Another way to say this is this second term goes to zero if \(v_1\) and \(v_2\) are uncorrelated.

Therefore, for the sum of uncorrelated signals, the composite’s RMS value is

\[V_{\mathrm{total}\,\mathrm{RMS}} = \sqrt{v_{1\,\mathrm{RMS}}^2 + v_{2\,\mathrm{RMS}}^2 + v_{3\,\mathrm{RMS}}^2 + \ldots}\]

This is called the root sum (of the) squares or RSS for short.

To repeat: RSS, root sum of the squares, only works when the signals are (choose one, choose all):

uncorrelated
orthogonal

3. RMS of common wave shapes

Few people relish the thought of computing an integral just to get an “effective value,” but that’s the definition.

Fortunately, there are a few common wave shapes that that we encounter all the time.

3.1. sinusoid

Signal: \(v_X(t) = A \sin(2\pi f t)\)

\[\begin{align} V_{\mathrm{RMS}} (sin) &= \sqrt{\dfrac{1}{T} \int\limits_0^T A\sin(2\pi f t)^2\, dt} \\ & = \sqrt{\dfrac{1}{T} \int\limits_0^T \frac{A}{2}\left(1 - \cos(2\cdot2\pi f t)\right)\, dt} \\ & = \sqrt{\dfrac{A}{2T}T - \int \cdots} \\ & = \sqrt{\frac{A}{2} - 0} \\ & = \frac{A}{\sqrt{2}} \end{align}\]

Repeat this calculation if the signal is: \(v_X(t) = A \cos(2\pi f t)\) ?
If you have a 120 V_RMS signal (say, from a power outlet), what is the peak voltage value?

3.2. triangle

This is a fun one! Set up a triangle wave that is centered around zero, meaning that the average value must be zero. It is useful to specify the “duty cycle” as the proportion of time the waveform spends linearly rising compared to the period (the other portion the signal is linearly falling). Then you only complete this integral once and get a parameterized result.

You need to do this by hand at least once in your life before you memorize the result.

3.3. square

Another fun one.

50% duty cycle, centered around 0 with peaks at ±A.

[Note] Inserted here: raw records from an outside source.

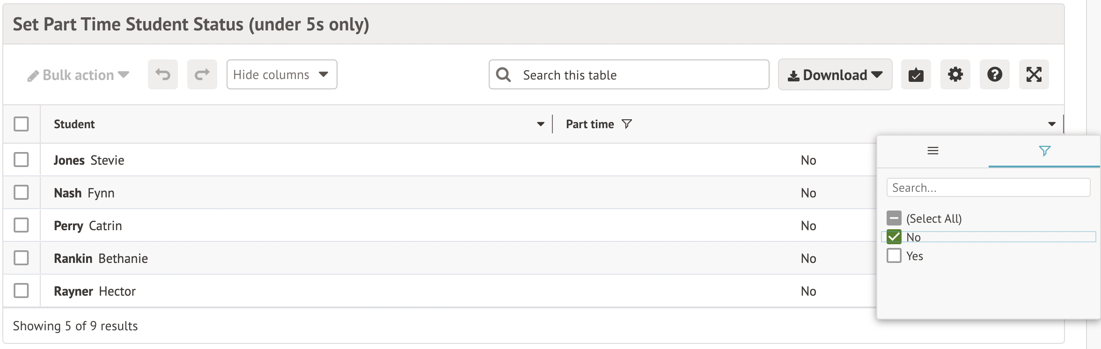Viewport: 1101px width, 349px height.
Task: Uncheck the No filter option
Action: pyautogui.click(x=894, y=237)
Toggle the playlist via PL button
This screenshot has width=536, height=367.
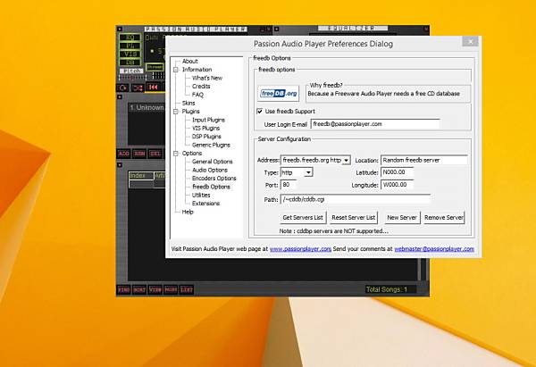[130, 46]
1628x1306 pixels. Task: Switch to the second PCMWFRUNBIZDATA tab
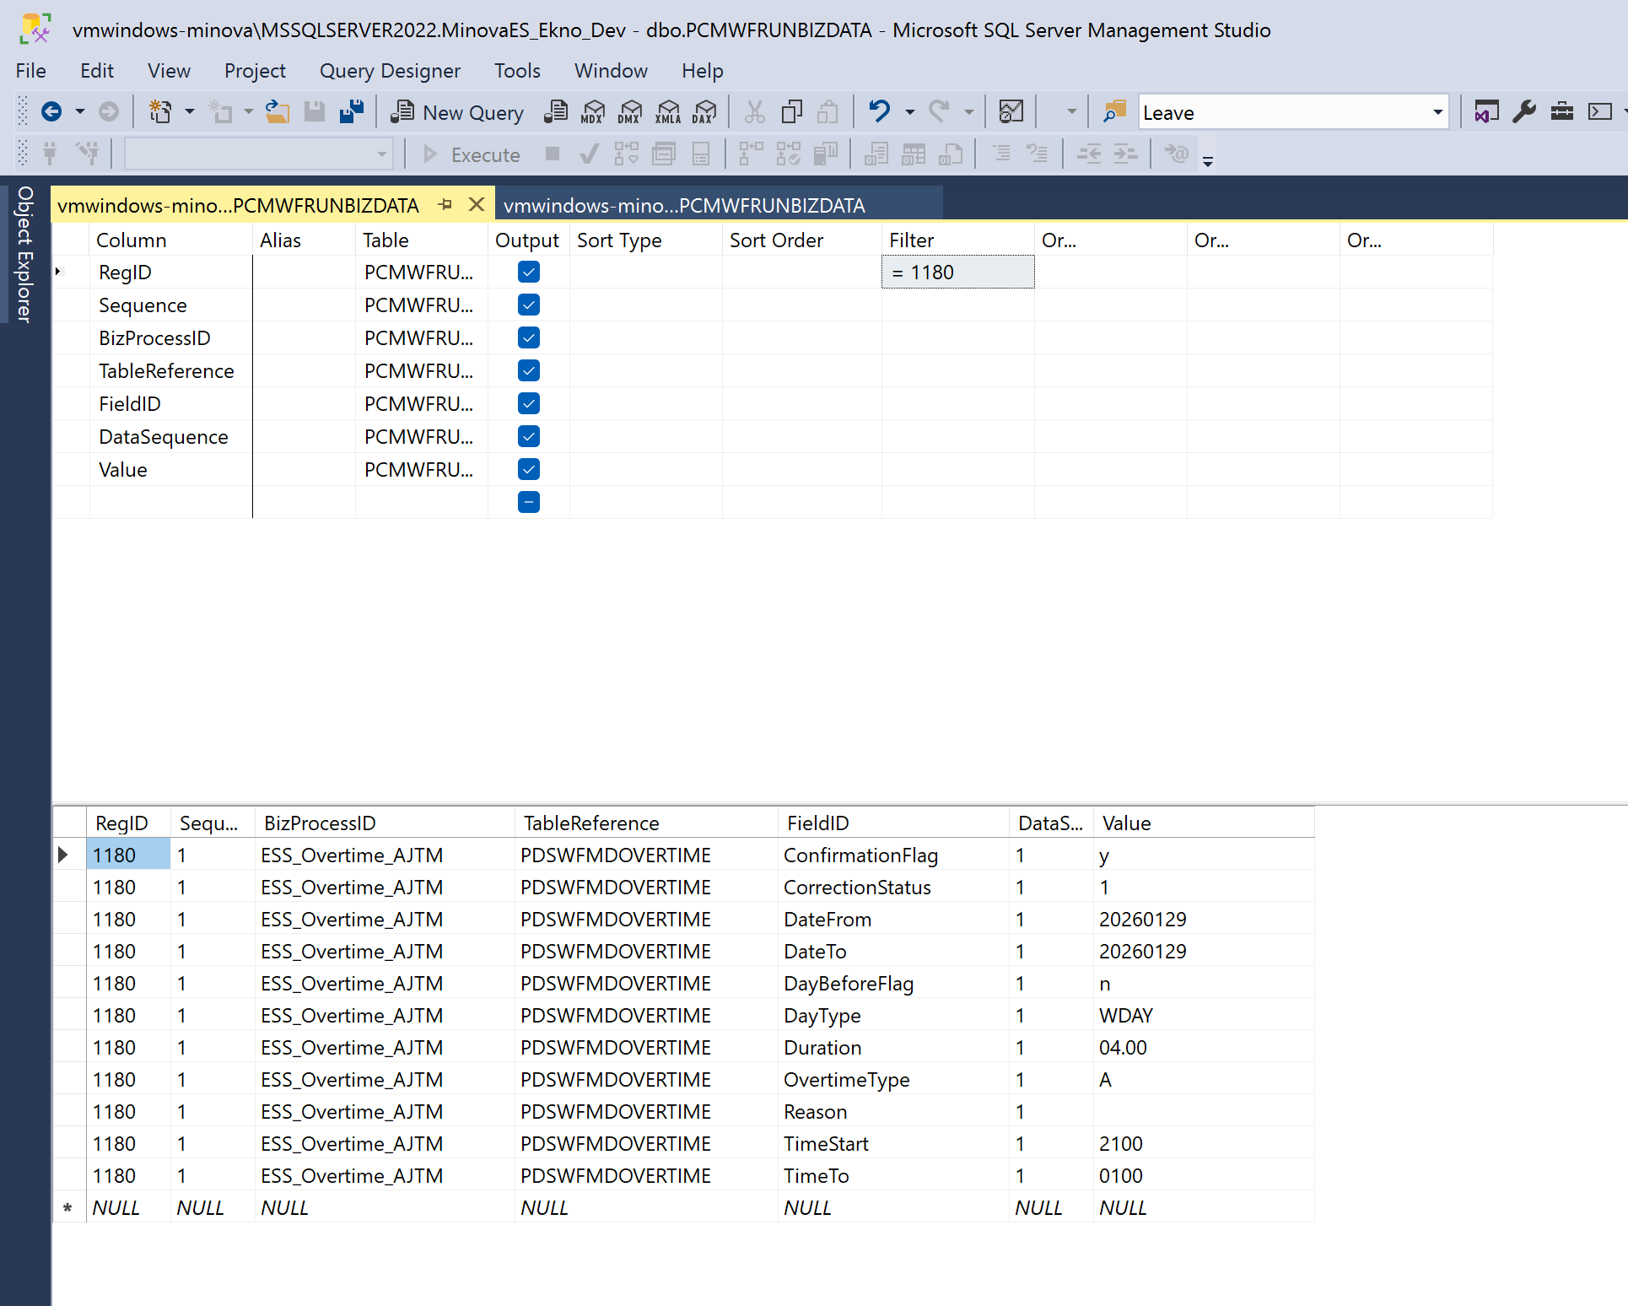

X% duty cycle, with peaks at ±A.

1. To the mathematial folk that just twitched: yes, a proper square root operation includes the ± prefix. Remember that the V_eff definition involving power always involves squaring first. Therefore there is no change if you take the negative value, the same power is dissipated in the resistor. By convention, we take the positive value to reduce the negativity in our lives.